▸ **What is being asked**
Answer these questions about the D&D playtest post below.
1. What does the post say playtest packets would have had none of if the designers had no idea of the game they wanted?
2. Which change in 3.0 does the post give as something that had to be tested first?
3. What kind of feedback does the last paragraph say is wanted?

▸ **Document excerpt**
If they really had no idea of the game they wanted to write or trying every possible idea... then we'd see playtest packets that had NO hit points, removed or changed ability scores, made spells work completely differently than they've ever worked before, have attack and damage rolls use all manner of die types, dice pools, etc. etc. etc. Basically... be in a form completely different from any version of D&D we've ever seen. But because they already have a very firm handle on the stuff they are KEEPING in the tradition of the various editions of D&D... they're free to now play around with other ideas.

How else do you think any of the OTHER editions of the game came up with new stuff? Do you think the switch from THAC0 to upwards AC in 3.0 just happened automatically with no issues whatsoever? Uh... no. Even something like that... something that WE NOW look back at and say "well duh! Of course it should work like that!"... had to get tested first.

Why not just be honest here? It's not that WotC doesn't know what they want... it's just that you don't like what they are currently doing. Stop treating WotC like they're idiots who can't design games and just admit that truth be told, you just want to see completely finished product and don't really like to see the process of how games get made.

Can't exp you right now. But pretty much sums it up. Constructive feedback, as to why something is or isn't working for you is what they want. If you want to help in the designing of a new edition than play test. Otherwise if you're just looking for edition X, they are already re-releasing most of those.

▸ **Collected data**
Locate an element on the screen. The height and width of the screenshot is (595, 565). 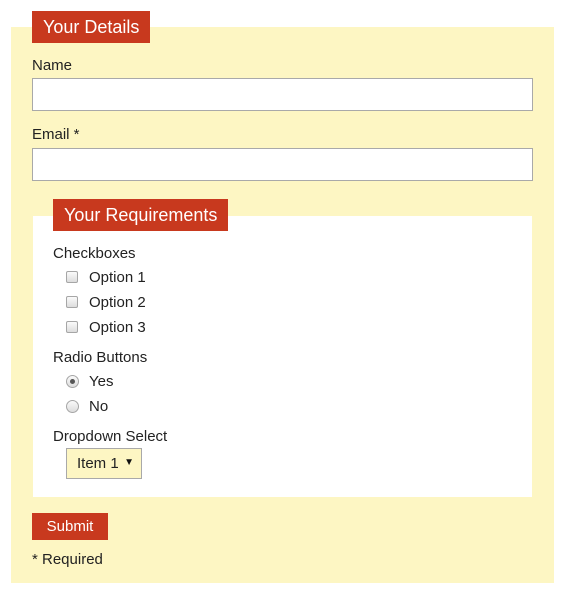
dropdown-label: Dropdown Select is located at coordinates (110, 436).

▸ **Expected answer**
1. Hit points.
2. The switch from THAC0 to upwards AC.
3. Constructive feedback on why something is or isn't working for you.